In some ways, things were not so bad. I lived in a large house. We ate reasonably well. I was getting paid regularly, and I had even managed to save a little bit. But I missed my son, and often I would just sit and weep thinking of him. The Bengali girl encouraged me to ask our memsahib for time off to go and look for my son. “Go on, ask her,” she said, “what's the use of crying like this? I don't know how you cope, not knowing what has happened to your son.”
Yes
, I thought,
only I knew how I was managing.

One day, on the way back from the market, I decided to go to my brother's house. My son was sitting outside. It was terrible. He seemed to have all kinds of cuts and bruises on his hands and feet and he couldn't walk properly. His foot was bleeding. I was so upset to see him, I wondered if he even got fed where he was working. I decided to take him to the doctor—my brother saw him as I was leaving and came and said, “Why don't you send the boy home? If you don't want to go back don't go, but send the boy back to his father. Or else, take him away from here.”

I said, “Brother, I live in someone's house. I already have two children with me there. They won't let me have another child with me. Please let him stay on with you for a while until I can find another job or a house and I will come back and take him away.” Then I turned to leave.

Back at the house, memsahib gave me job after job: do this, no, do that, finish this first…I realized that she was annoyed with me for being late.
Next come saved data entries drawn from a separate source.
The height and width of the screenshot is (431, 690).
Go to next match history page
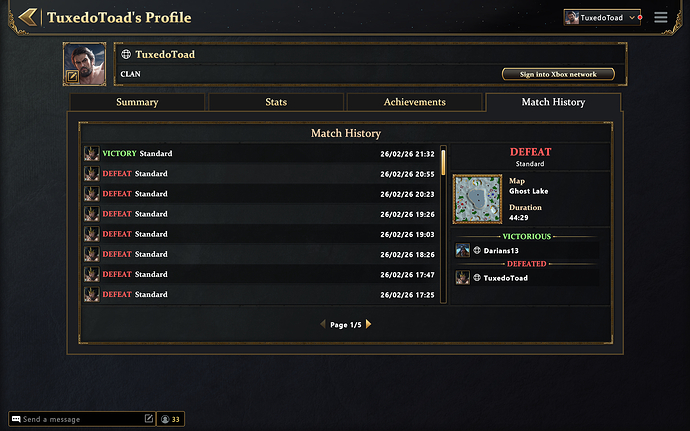pyautogui.click(x=368, y=324)
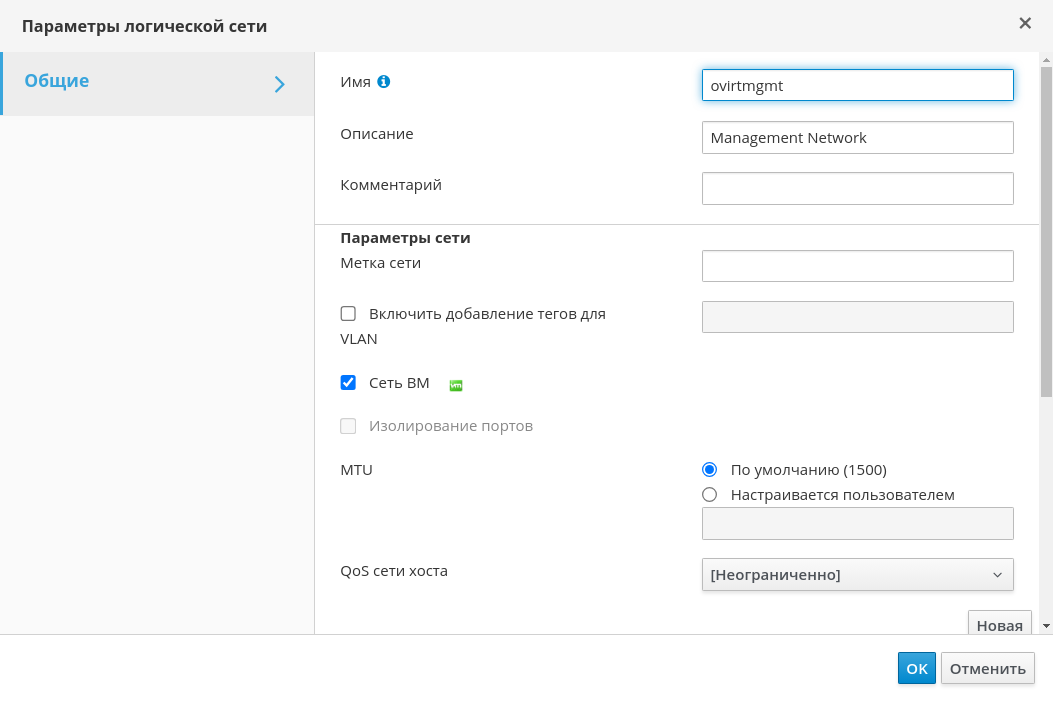Click the scrollbar down arrow
The width and height of the screenshot is (1053, 705).
click(x=1046, y=625)
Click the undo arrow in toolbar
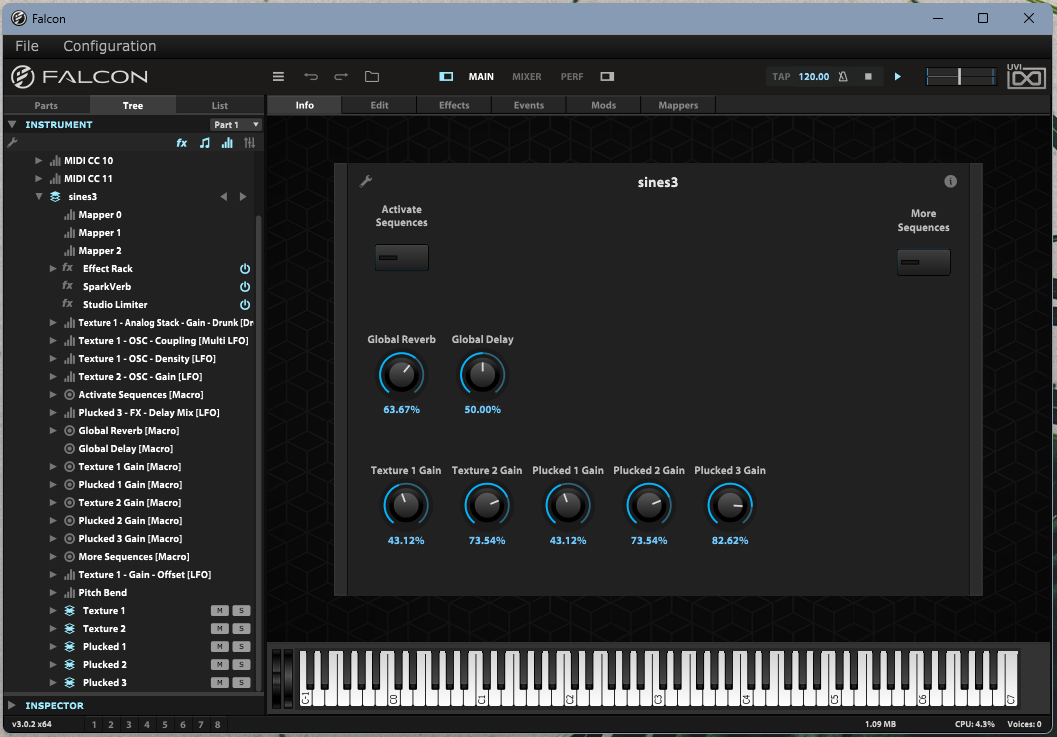 coord(310,77)
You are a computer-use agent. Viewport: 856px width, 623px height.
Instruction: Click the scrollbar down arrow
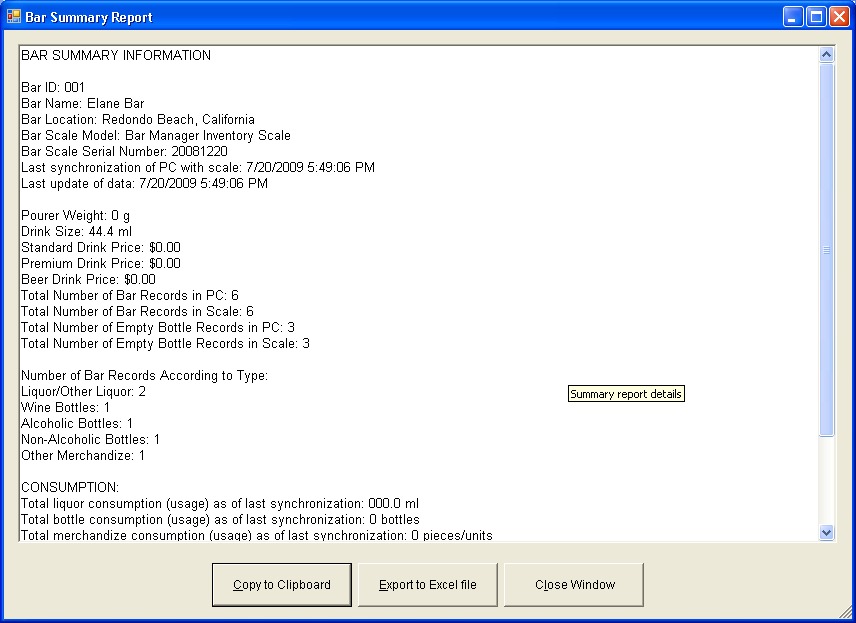(x=827, y=533)
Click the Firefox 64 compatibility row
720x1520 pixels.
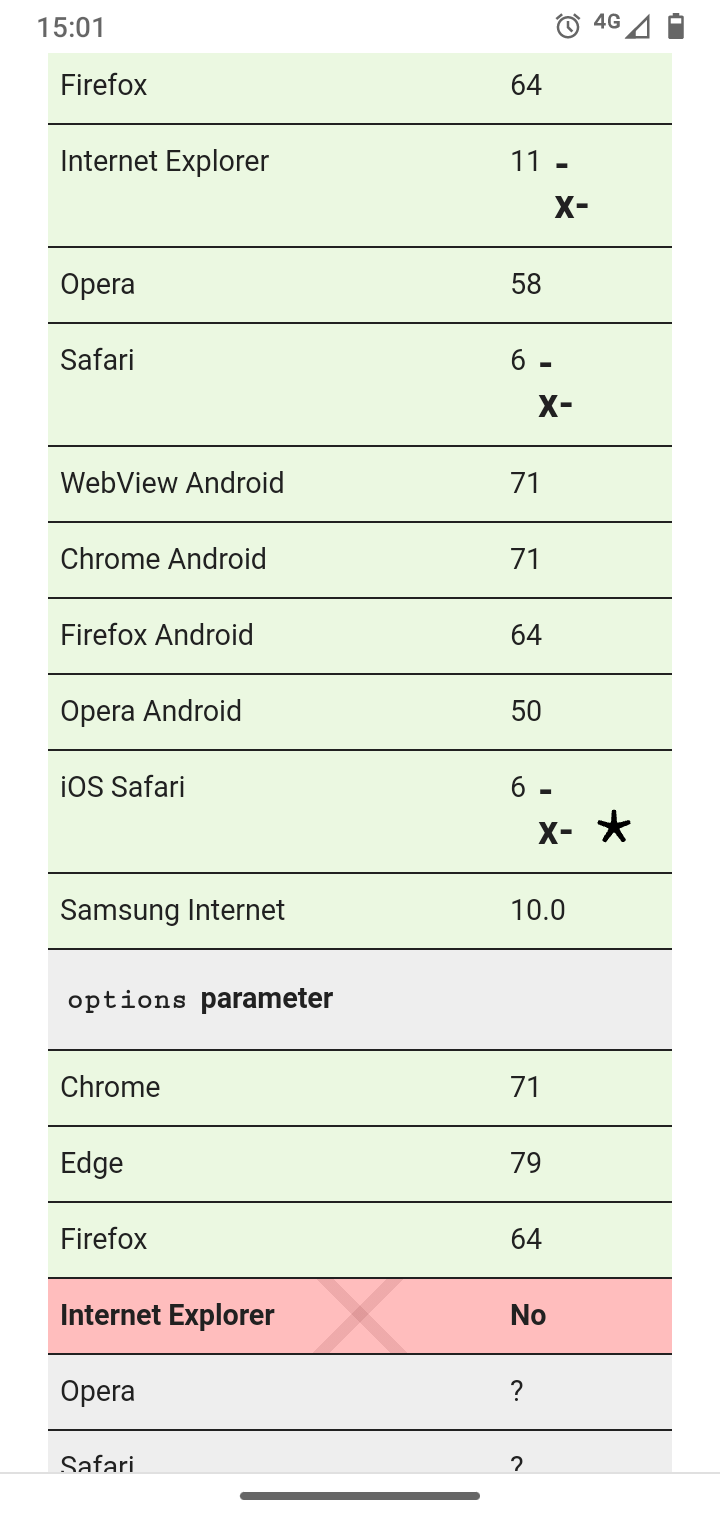click(360, 85)
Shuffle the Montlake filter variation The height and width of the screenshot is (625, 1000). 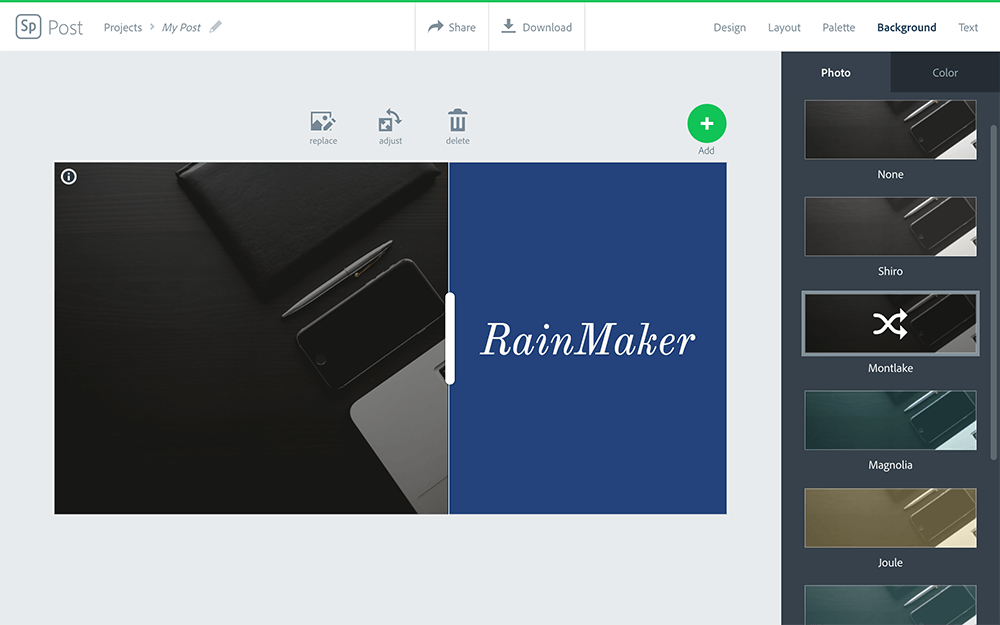[890, 324]
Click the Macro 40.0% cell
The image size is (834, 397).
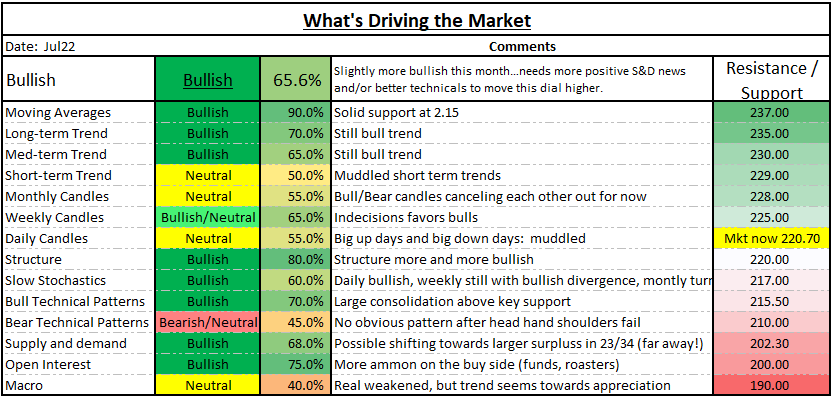295,385
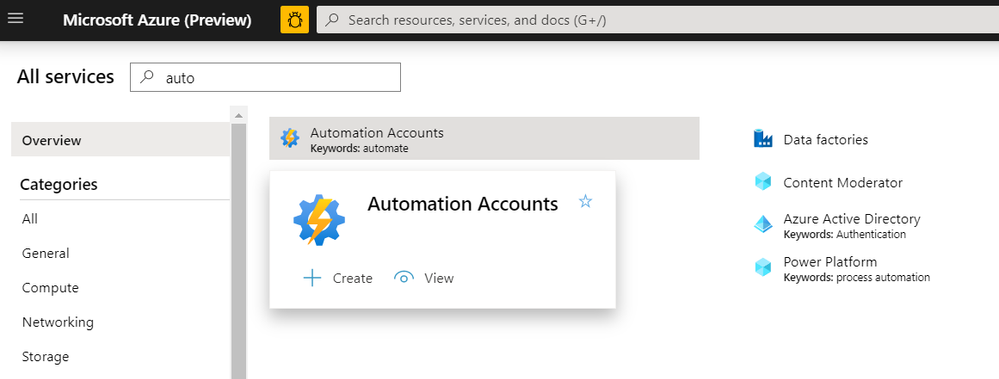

Finally she asked, “Why were you so late?” So I told her. “I stopped by at my brother's house. I wanted to see my son. He's not well and I had to take him to the doctor. I will go again tomorrow.”

She was furious. “Yes, yes, go. Go every day, why don't you? Leave your work and go off, wander about outside.”

I thought,
I had hardly been wandering about—when had I ever had a chance to even take a leisurely walk?
I did not like her attitude to me at all. She wouldn't let me go to see my son, and if ever he came to the house to see me, she would not let him enter. I had to go outside to speak to him and even that was only allowed for a limited period of time. I was starved for my son, and I thought, surely he wanted sometimes to talk to his mother and his brother and sister? My Bengali friend sympathized with me, and she encouraged me to leave and look for another job. How will you manage like this? she kept asking me. And she was right, concern for my son was killing me. I was worried about what he was eating, how he was living…and because of this I couldn't eat properly, either. My heart wasn't in my work…and I had to listen to recriminations all the time.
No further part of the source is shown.